The worst part is, I can tell this is good for me. And I’m loving other elements of the challenge. So I’m stuck with the crappy bits for another 27 days before I can edit, and I’ll just have to suck it up.
2. Writing is haaaaaard.
I always forget this between novels – even if I’ve only been between novels for a week, apparently. Then I buckle down and write, and my toddler brain (which is right next to the lizard brain and due south of the part of the brain that has a death grip on the National American University jingle, if you don’t remember your Psychology 101 diagrams) starts stomping around going, “This is hard! Why are we doing this! I want juice!”
I’m going to pick up some juice from the store tonight. Maybe that will help?
3. Psyching myself up to write? Also hard.
I’ve never been the sort of writer who waits for inspiration – I make my own. I’ve got a list on hand of ways to inspire myself to write more, I’ve got friends who’ve agreed to peer pressure me until I finish something, and I craft stories that I want to read, so I know they’ll hold my interest. Still, I find myself going, “But I can’t do this!” and waffling over whether to call the whole day a failure if I haven’t got my word count by dinner time.
So, I’ve been adding to my list of inspirations and coming up with irrefutable responses to everything my doubt says.
Doubt: “You can’t do this! It’s too many words in too short a time!”
Me: “I wrote 50k words/month for three months of my first semester of grad school just to see if I could, and I was taking two classes and working at the time. Compared to that, this is nothing.”

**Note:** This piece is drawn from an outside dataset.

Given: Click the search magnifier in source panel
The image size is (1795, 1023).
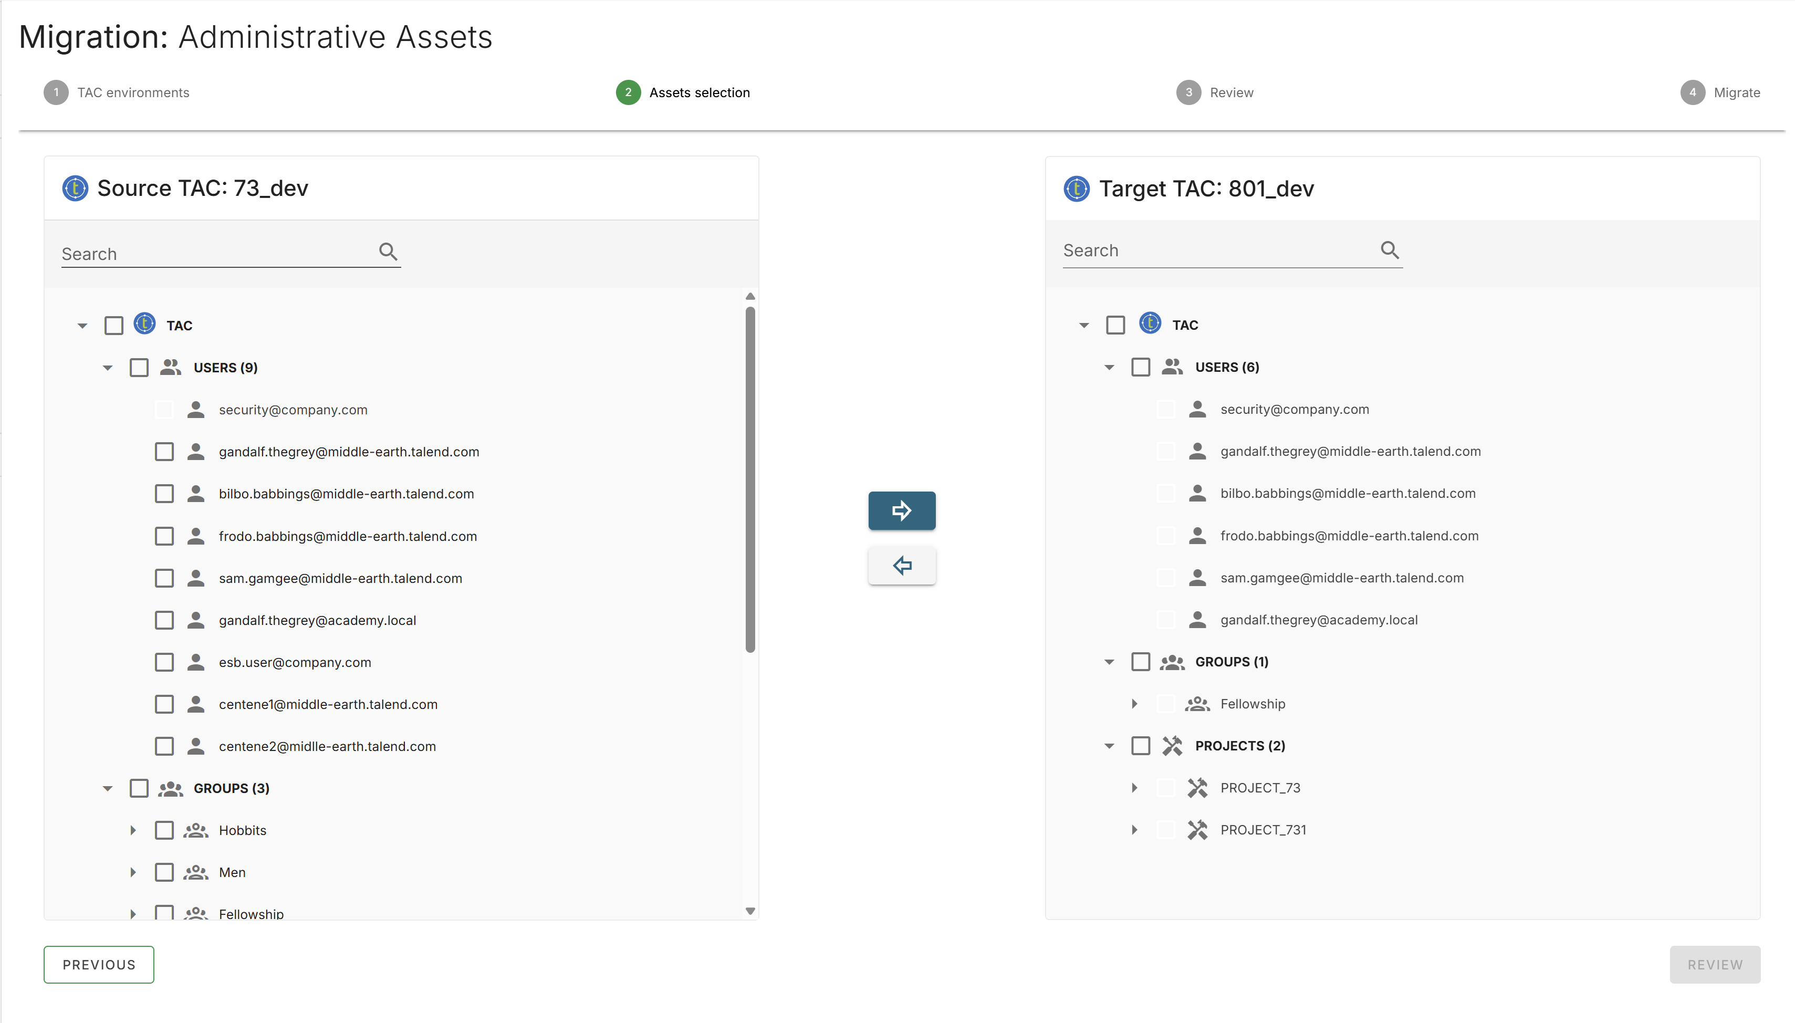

Doubt: “But it’s a whole book!”
Me: “Which I have all planned out. Besides, I wrote almost the entirety of Or Your Money Back over the course of three weeks.”
Doubt: “But 2,000 words in a day is so many words! Where are you going to get the motivation to do all that? And how can it possibly be any good?”
Me: “I wrote a 7,200 word fanfic chapter in a day last September. On a school night. Without an outline. And it wound up being the best part of that whole damn fic even without a beta reader. It made strangers on the internet cry.”
Me: “TRUMP CARD, BITCH.”
4. In spite of everything else, I really do thrive on writing challenges.
Looking at my manuscript WIP in Scrivener sends a shiver of terror down my spine, but it also thrills me. I spend most of the day grinning. I wander off into story daydream territory while I’m working. Although it’s smoldering with rage at the crap I have to leave on the page, the crazypants part of me is also delighted to have permission to be so intensely focused on a story.
I’m even able to be focused on it within a community of other people who are going through the same thing – several communities, in fact. I have one group of friend and acquaintances to word war with over chat, one group on Ravelry, and another on Twitter.
Writing makes me happy. Having a writing community makes me happy. Learning about and expanding my own writing process makes me happy. NaNoWriMo makes me happy. We’ll see how I feel about it 27 days from now, but so far, so good.